The data preparation tools in RoboSat help us to create and prepare the dataset for training feature extraction models. Also, the modelling tools in RoboSat help with training fully convolutional neural networks for segmentation [ 34 ].

Fig. 2 represents an aerial image with its corresponding buildings mask.

a) Data Preparation: We first walk through creating a dataset for training feature extraction model. Such dataset consists of satellite imagery combined with their corresponding masks for the feature we want to extract, which is building in our case. We can think of these masks as binary images which take the value zero where there is no building and one for building areas.

This dataset will serve as training set for the segmentation model. The goal is to have a model that accepts an aerial image and outputs its corresponding buildings footprints.
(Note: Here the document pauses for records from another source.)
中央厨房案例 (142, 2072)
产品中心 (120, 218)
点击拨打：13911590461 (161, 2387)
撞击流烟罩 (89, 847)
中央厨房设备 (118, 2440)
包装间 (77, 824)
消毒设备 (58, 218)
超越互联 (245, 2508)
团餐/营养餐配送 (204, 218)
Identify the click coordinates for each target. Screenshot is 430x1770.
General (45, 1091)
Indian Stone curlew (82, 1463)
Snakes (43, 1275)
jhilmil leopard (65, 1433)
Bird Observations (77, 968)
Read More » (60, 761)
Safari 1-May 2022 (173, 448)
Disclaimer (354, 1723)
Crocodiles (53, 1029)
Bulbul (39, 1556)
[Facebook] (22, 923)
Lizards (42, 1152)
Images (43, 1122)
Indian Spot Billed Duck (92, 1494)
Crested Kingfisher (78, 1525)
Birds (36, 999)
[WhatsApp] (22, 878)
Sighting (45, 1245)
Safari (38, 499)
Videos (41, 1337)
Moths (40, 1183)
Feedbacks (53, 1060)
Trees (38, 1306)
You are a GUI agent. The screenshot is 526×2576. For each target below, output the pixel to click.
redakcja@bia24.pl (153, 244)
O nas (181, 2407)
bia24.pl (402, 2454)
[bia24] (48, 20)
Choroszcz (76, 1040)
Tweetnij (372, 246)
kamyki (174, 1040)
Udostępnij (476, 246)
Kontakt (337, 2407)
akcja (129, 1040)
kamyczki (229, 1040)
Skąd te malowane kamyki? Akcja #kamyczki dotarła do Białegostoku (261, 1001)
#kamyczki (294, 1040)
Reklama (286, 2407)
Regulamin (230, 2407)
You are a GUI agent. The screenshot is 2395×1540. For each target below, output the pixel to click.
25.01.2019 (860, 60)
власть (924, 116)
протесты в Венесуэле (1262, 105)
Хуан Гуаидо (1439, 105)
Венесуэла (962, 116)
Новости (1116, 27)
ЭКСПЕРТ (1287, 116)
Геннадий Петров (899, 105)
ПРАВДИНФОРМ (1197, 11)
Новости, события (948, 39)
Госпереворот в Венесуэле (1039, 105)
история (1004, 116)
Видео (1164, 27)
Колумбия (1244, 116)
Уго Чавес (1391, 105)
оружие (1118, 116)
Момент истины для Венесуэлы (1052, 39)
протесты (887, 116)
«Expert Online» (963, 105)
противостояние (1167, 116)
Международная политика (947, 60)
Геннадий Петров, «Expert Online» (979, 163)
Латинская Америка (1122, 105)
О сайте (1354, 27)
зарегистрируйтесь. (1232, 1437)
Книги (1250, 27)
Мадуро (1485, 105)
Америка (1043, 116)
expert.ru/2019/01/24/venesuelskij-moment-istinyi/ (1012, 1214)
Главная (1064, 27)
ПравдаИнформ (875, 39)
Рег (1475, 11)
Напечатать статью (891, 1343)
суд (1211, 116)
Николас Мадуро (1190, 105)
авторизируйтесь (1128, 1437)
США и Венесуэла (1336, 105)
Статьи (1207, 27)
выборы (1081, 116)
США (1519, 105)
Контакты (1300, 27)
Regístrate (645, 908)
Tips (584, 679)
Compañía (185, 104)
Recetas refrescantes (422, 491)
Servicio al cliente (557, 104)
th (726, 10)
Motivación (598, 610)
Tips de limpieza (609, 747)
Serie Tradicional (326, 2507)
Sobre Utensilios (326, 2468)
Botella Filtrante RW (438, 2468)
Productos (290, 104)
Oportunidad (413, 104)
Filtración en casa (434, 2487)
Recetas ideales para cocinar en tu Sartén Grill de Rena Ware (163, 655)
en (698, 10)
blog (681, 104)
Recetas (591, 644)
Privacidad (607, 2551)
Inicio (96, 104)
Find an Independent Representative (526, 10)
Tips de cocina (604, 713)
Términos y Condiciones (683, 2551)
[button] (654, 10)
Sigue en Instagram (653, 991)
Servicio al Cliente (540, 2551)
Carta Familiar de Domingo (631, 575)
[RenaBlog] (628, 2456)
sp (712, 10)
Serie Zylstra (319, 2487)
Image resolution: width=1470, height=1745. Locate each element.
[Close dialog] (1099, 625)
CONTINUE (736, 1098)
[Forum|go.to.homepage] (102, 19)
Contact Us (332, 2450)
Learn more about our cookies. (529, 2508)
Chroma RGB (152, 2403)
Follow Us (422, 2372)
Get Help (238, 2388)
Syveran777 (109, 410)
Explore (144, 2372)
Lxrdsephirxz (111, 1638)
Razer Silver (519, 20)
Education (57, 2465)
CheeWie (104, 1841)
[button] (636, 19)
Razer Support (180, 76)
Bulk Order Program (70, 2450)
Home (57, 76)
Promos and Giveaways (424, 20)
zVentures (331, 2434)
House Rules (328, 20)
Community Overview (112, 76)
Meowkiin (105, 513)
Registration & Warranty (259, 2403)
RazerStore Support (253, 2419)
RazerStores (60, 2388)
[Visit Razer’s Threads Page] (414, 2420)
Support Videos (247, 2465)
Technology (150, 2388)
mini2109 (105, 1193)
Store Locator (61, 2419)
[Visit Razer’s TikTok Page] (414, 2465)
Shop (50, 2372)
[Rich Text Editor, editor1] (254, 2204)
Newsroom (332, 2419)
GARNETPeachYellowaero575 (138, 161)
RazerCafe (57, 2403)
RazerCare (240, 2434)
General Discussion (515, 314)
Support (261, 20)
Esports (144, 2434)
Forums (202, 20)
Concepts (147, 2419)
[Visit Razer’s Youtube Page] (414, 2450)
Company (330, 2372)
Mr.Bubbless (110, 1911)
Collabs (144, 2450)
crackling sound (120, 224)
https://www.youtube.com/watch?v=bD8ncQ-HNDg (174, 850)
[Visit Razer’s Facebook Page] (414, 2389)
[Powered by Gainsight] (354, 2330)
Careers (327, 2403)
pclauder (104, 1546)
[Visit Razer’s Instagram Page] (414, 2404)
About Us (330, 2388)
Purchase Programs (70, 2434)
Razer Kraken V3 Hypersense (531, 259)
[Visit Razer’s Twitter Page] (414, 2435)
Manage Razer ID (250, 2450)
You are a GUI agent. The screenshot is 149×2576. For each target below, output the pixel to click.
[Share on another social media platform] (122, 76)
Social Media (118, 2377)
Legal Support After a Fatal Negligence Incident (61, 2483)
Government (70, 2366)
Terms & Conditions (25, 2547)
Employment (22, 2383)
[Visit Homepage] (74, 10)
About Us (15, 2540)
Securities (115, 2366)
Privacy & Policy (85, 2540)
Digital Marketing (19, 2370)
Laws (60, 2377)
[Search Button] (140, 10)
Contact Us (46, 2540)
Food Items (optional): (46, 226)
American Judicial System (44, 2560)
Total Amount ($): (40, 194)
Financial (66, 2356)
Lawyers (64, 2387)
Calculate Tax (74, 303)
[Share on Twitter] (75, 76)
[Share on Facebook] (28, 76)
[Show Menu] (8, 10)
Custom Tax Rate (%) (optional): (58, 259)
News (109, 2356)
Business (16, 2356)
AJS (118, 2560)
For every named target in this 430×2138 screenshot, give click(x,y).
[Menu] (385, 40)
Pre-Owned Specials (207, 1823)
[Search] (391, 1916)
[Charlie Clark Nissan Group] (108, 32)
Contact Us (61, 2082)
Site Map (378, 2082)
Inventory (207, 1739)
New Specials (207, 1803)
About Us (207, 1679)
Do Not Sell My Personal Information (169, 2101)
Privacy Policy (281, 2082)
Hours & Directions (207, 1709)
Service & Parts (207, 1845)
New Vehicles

As mentioned before, the footprints will be used to detect changes instead of original aerial images, and this is to reduce all kinds of noise that may affect the accuracy of our application. Our objects of interest are only buildings.

We start by extracting geometries from OpenStreetMap (OSM) project. We try then to figure out where we need satellite imagery in order to complete the training set [ 35 ]. OpenStreetMap (OSM) project creates and provides free geographic data. The OpenStreetMap Foundation is an international not-to-profit organization supporting the OpenStreetMap project. This project maintains data about roads, buildings, trails, railway stations and much more, all over the world. OSM maps are saved on the internet and they are totally free. But the most important thing is that OSM is accurate and up to date (normally updated every day) [ 35 ].

There are two reasons for which we are building our own segmentation model instead of using OSM data directly. The first reason is that OSM data do not cover all the regions we are interested in. In Lebanon for example, buildings masks are not provided for all the country. So, we take benefit from the available geometries provided by OSM in order to build the segmentation model. Later, this model will provide us with the buildings footprints for regions that are not covered by OSM. The second reason, which is the most important one, is that we may not be aware of the exact location of the image in the global coordinates system. In such case, we cannot use OSM extracts.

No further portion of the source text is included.